As Aer Lingus pilot and team member Kevin O'Sullivan said: 'It came out of Shane's head (Project Leader Shane Holland); he was from Donegal and would've been interested in the currachs; he had a history of the sea, and he was fascinated with the boats. He always had this desire to do something for them, as he knew they were disappearing from a lot of places along the coast.
'A couple of years ago, there was a tender out for projects for the centenary of 1916, and he put in a design for a type of currach that had never existed before. He came second in the competition, but because he didn't win, it never went anywhere. Myself and Shane just got chatting a couple of years ago about the idea, and it was only when one of our friends bought a house with a 20 foot by 20 foot garage that we thought it would be an opportunity to take on the project.'
The project itself, built in a garage on Skerries' South Strand, took the men eight months to complete, working diligently through last year's bitter winter.

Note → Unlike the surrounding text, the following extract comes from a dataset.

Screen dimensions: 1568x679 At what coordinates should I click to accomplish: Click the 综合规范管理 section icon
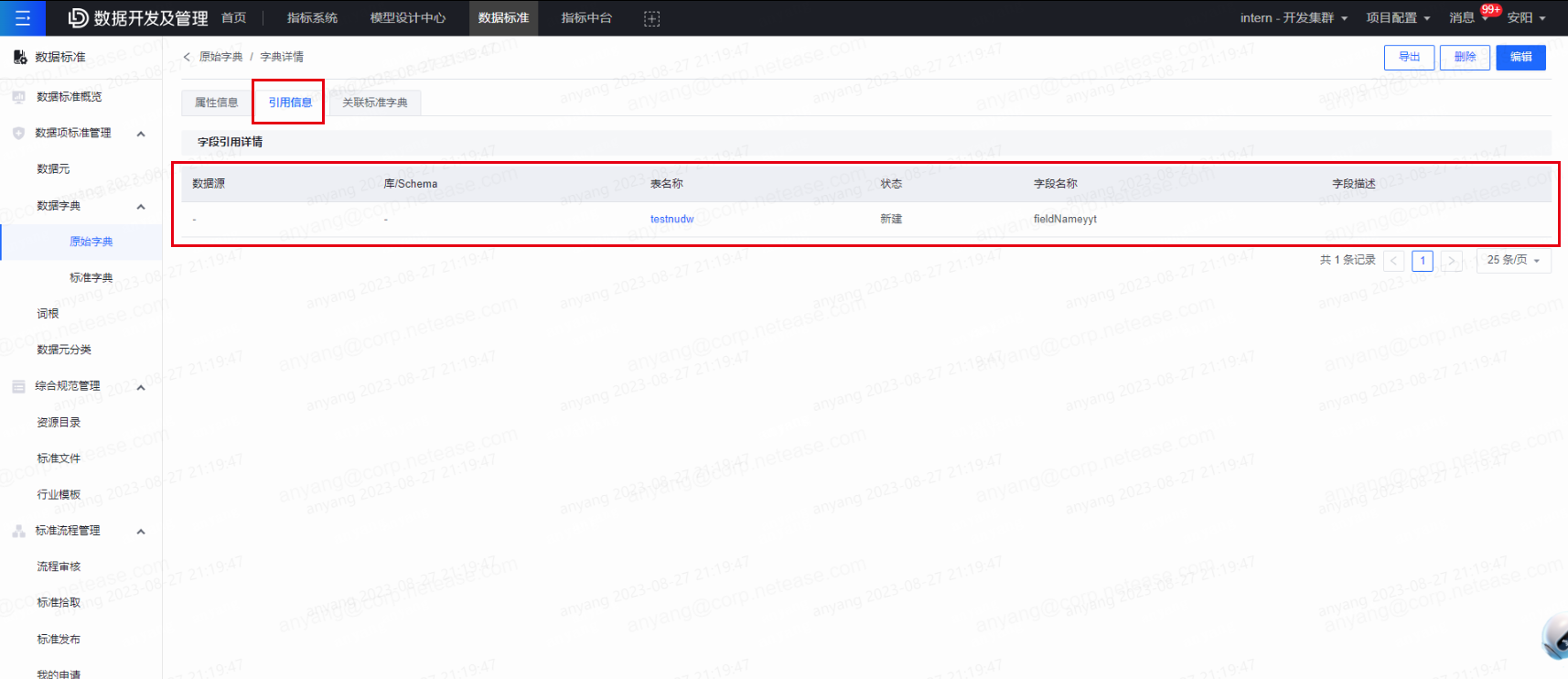pyautogui.click(x=18, y=387)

Shane ran his own design workshop near Drogheda, so he was able to cut and prepare the Irish larch they sourced. Every Tuesday and Friday, the friends would work on the boat's construction, all based on Shane's plans.
Kevin explained 'Shane had been taking notes for years, and went to look at currachs in Clare Island, Kerry, Kilkee, Donegal and Achill. There are very few plans around for building a currach so he had to go and try to track them down. There are books, but they're very sketchy. You really have to see one up close and and take photos, so that's what he was doing.'
When it was finally completed in July this year, the boys marched the 20 foot currach through Skerries, much to the bewilderment of the locals. As Mark says, the sight of the lads carrying an upside-down boat on their heads must have looked like 'some sort of bizarre religious procession.'
Currently, another team member, Mark Broderick is promoting a documentary he made on construction of Currach na Sceiri both here and abroad, with, he says, currach clubs opening in the U.S., Italy and Spain and other places. To date, the film has been entered into both national and international film festivals for next year, and Mark is hoping to have some interest from Irish museums and Irish heritage centres worldwide.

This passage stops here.